Women given drugs during fertility treatment to stimulate their ovaries to produce extra eggs have an increased risk of developing borderline ovarian tumours, Dutch researchers said on Thursday.
Photo Credit: medicmagic.net/
A large 15-year study found women undergoing in-vitro fertilisation (IVF) were twice as likely to develop ovarian malignancies — defined as either cancer or borderline tumours — as similarly sub-fertile women who were not treated.
The risk was concentrated in borderline tumours, which have abnormal cells that may become cancerous but usually do not. The danger of invasive ovarian cancer was slightly higher in the IVF treatment group but this was not statistically significant.
Fertility experts said the results showed there was a need for further research, although they stressed the apparent risks were still very low.
“This … goes some way to answering the questions that so many IVF patients ask.

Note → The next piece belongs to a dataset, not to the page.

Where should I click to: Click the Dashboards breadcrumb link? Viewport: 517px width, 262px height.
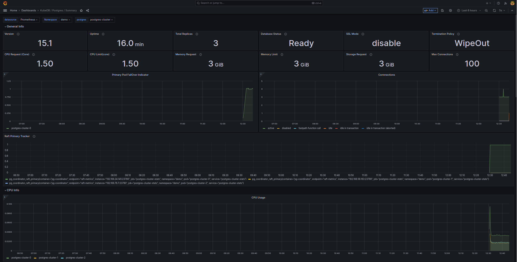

However, the results should be kept in proportion as the increase shown was from around five in a thousand to seven per thousand women,” said Peter Braude of Kings College London.
Braude, who was not involved in the Dutch study, said the possible risks needed to be balanced against the important objective of IVF in conceiving a child.
Lead researcher Flora van Leeuwen of the Netherlands Cancer Institute in Amsterdam said the findings were significant because the study was the first to include a comparison group of sub-fertile women not undergoing IVF.